◆ **TEXT**:
● ● ● ● ● ● ●
Who are your culinary heroes? I have several; Julia Child, of course, and Jacques Pépin to name only two. Then there is my friend and mentor, Barbara Fenzl.

Another is Alice Waters, the owner of the world-renowned Berkeley, California restaurant, Chez Panisse. Ms. Waters opened Chez Panisse in 1971 when she was only 27 years old. Since that time it has become one of the most awarded restaurants in the world and she has been cited as the most influential culinary person in the past 50 years and is considered the mother of American food. Add to that the fact that Ms. Waters has been a leading proponent of the local and the organic food movements for more than 40 years, long before you could find organic produce in just about every grocery store. Before I go on, please know that the picture above of Alice Waters is not how she typically dresses, she is innovative, but not necessarily eccentric! The photo is her Halloween costume at a 2008 benefit at which she was honored for her amazing works.

Her philosophy is based on the principle that access to sustainable seasonal food is a right, not a privilege. In 1996 she founded the Chez Panisse Foundation and created the Edible Schoolyard program at the Martin Luther King Middle School in Berkeley. She is a hero indeed.

In April 2010 she shared the seven essentials of  “a green kitchen” and why they are important, with The Globe and Mail. Honestly, I’m down with six of these essentials, #6 may be a bit of a problem where I’m concerned… no food processor – no thank you!  But I figure I make up for it with my extra effort on #7…

1. Make your own vinaigrette

“It’s just essential in my life to have a salad, and once you learn how to make that basic vinaigrette, (a mixture of olive oil, red-wine vinegar, salt, pepper and a garlic clove) there’s just no end to the variations. It’s so mysterious to a lot of people who don’t eat salad, and think vinaigrette is a strange French word. We’re trying to demystify that, and to differentiate between what’s in a bottle and what you can make at home.”

2. Make stock

“It’s a great way to use those bits and pieces of cooking you may otherwise throw away – leftovers from a chicken or the vegetable and parsley stems. I was intimidated for a long time around making stock because you’ve got to get the right amount of water, or if you cook it too long the bone tastes funny, and how much to do you reduce it? But it’s actually quite a simple process.”

3. Blanch and wilt greens

“This is an essential in my life. You need greens, and you need to not be frightened by all those leaves, and how to make them manageable and flavourful. Whether they are little greens to go into a soup, or served as a side to some piece of fish, or whether they are chopped and added to stuffings or meatballs – they are incredibly nutritious and delicious.”
● ● ● ● ● ● ●
◆ **COLLECTED DATA**:
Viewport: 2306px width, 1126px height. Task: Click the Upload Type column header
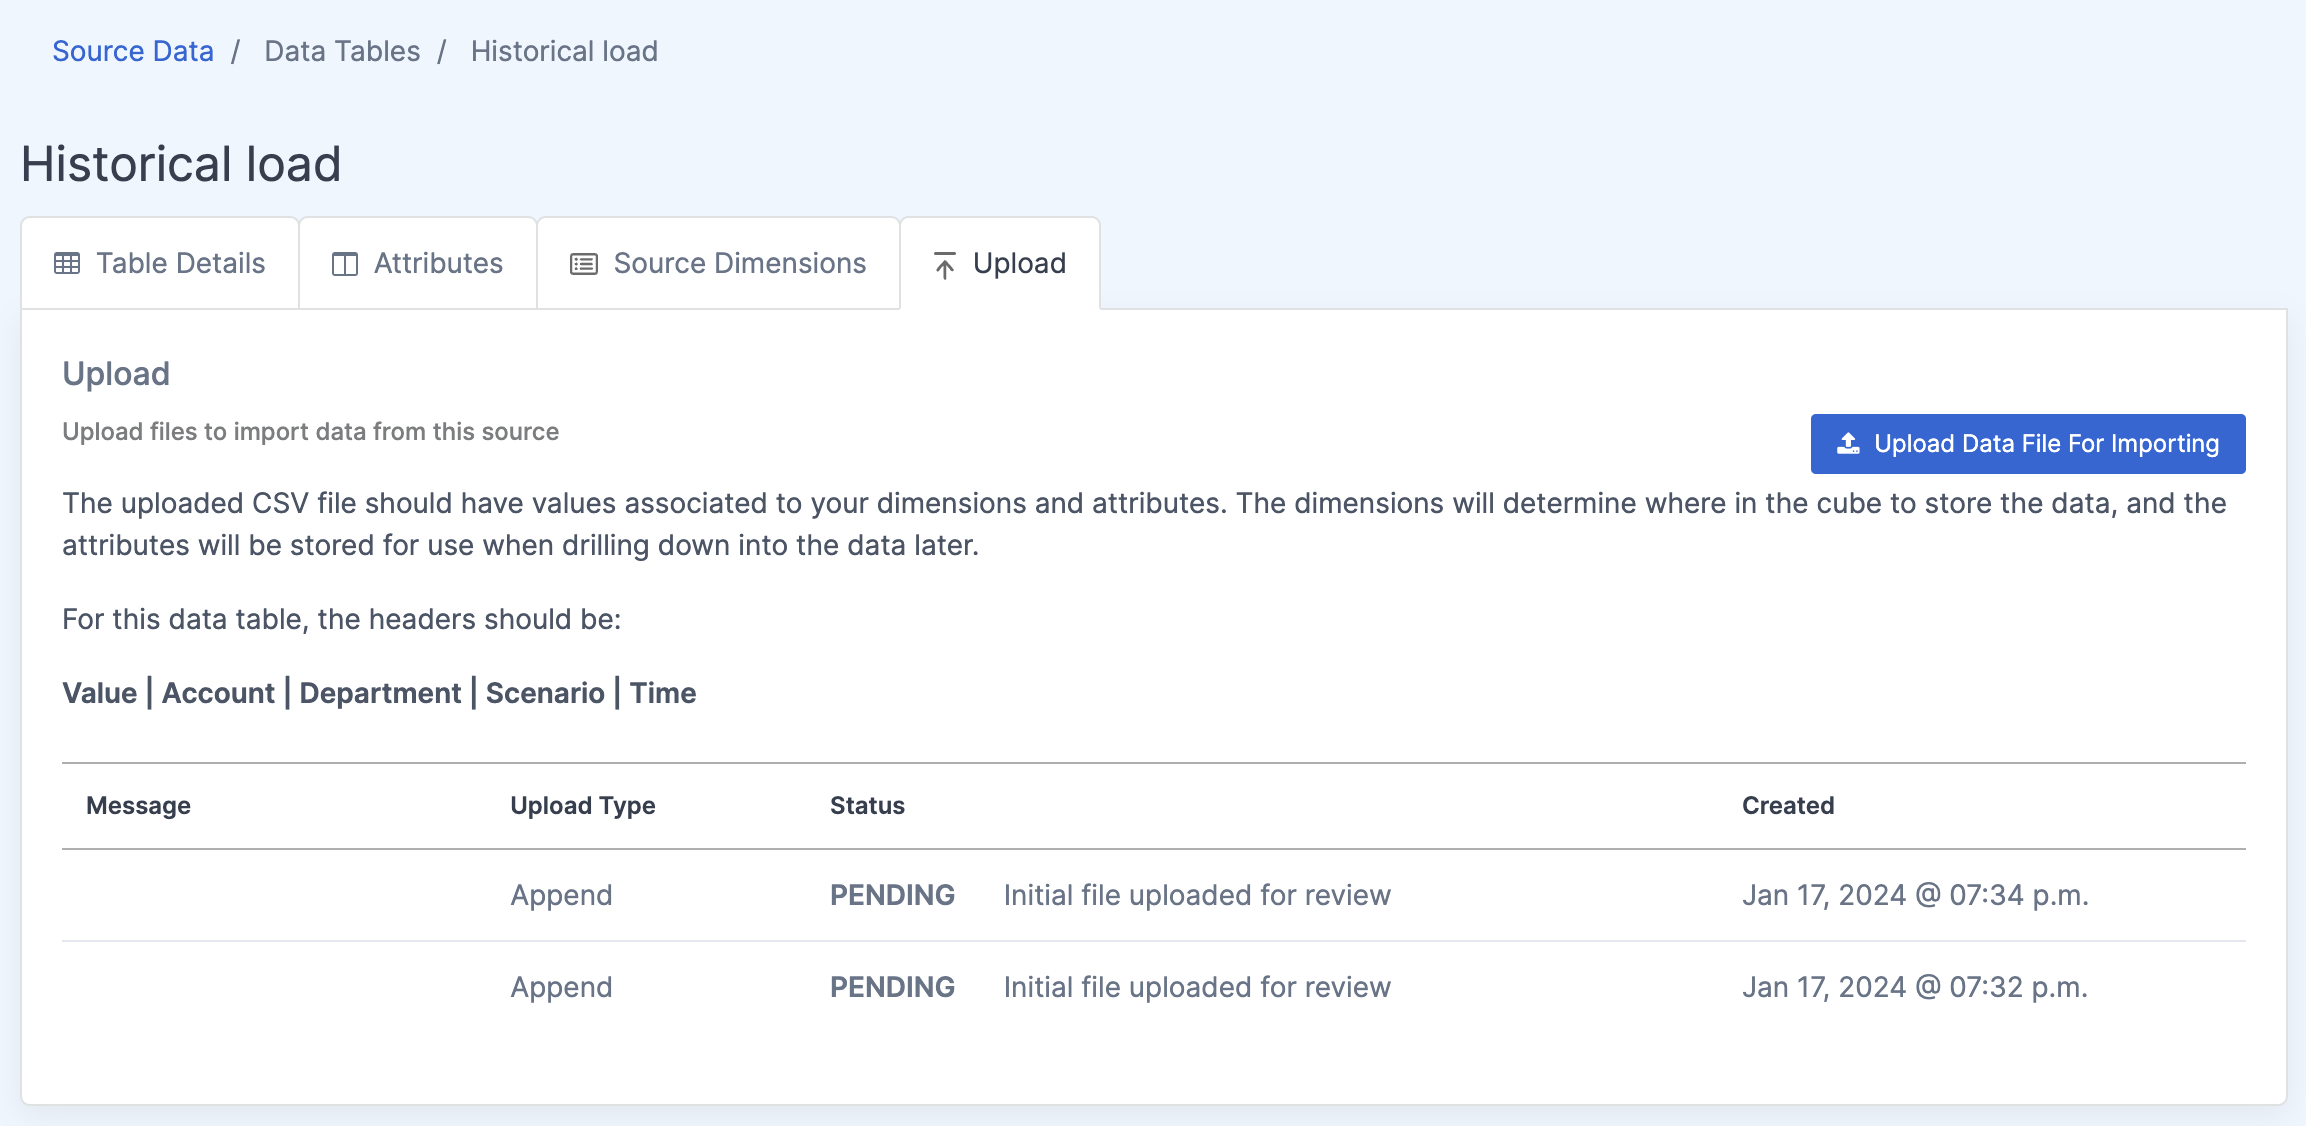(x=583, y=805)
● ● ● ● ● ● ●
◆ **WORK TO COMPLETE**:
Please resume the piece on Alice Waters and her green-kitchen essentials, starting right after its last sentence.

◆ **RESULT**:
4. Plant a herb garden

“The really remarkable and dramatic change that you can make to a dish can come through the herbs and the spices that you use. You just don’t get the same flavour with dry herbs. So you can grow some of these herbs quite easily, and a lot of them are very hardy and stay around all year long, like rosemary, thyme and oregano.”

5. Cook fruit

“It’s great to know how to bake fruit or make jam or a little compote. Because sometimes when you buy fruit, you don’t eat it as quickly as it ripens. Learning how to use the fruit instead of wasting it is important. Just simply cutting, say, apples, sprinkling them with a little sugar and putting them in the oven renders one of the most heavenly baked fruit dishes you could have. There’s nothing to it.”

6. Be minimalist

“I think that the minimum amount of equipment in the kitchen is very desirable. When you get all those gadgets, you disengage with food, whereas if you use a mortar and pestle, or you’re chopping instead of using a machine, you begin to feel empowered and you take responsibility for what you’re making.”

7. Enlist kids as helpers

“Engage your kids in the cooking of the food, setting of the table, and the conversation. Even if it only happens once a week, you gotta do it. Because they have to grow up with a set of values that ensure that the planet is going to exist. They have to be stewards of the land, and know how to fend for themselves and how to communicate at the table.”

The photo on the cover of the cookbook above is taken in Ms. Waters’ home kitchen. CLICK THIS LINK for a a more extensive look as featured in Vanity Fair. Something you can not see in the photos is a large, brick fireplace. At waist level, the open fireplace has a Tuscan grill and a rotisserie for meat. Folding metal doors can be closed if the fireplace is cold. The ashes fall to a lower compartment for easy collection; the hot ash pile can be used to cook truffles or potatoes. Eventually, the ashes are spread in a backyard vegetable garden.

The fireplace is used continually in winter, for everything from grilling fresh vegetables to making toast. At one side of the fireplace is a wood-burning oven for baking bread or pizza. Beautiful – I’m a bit green with envy!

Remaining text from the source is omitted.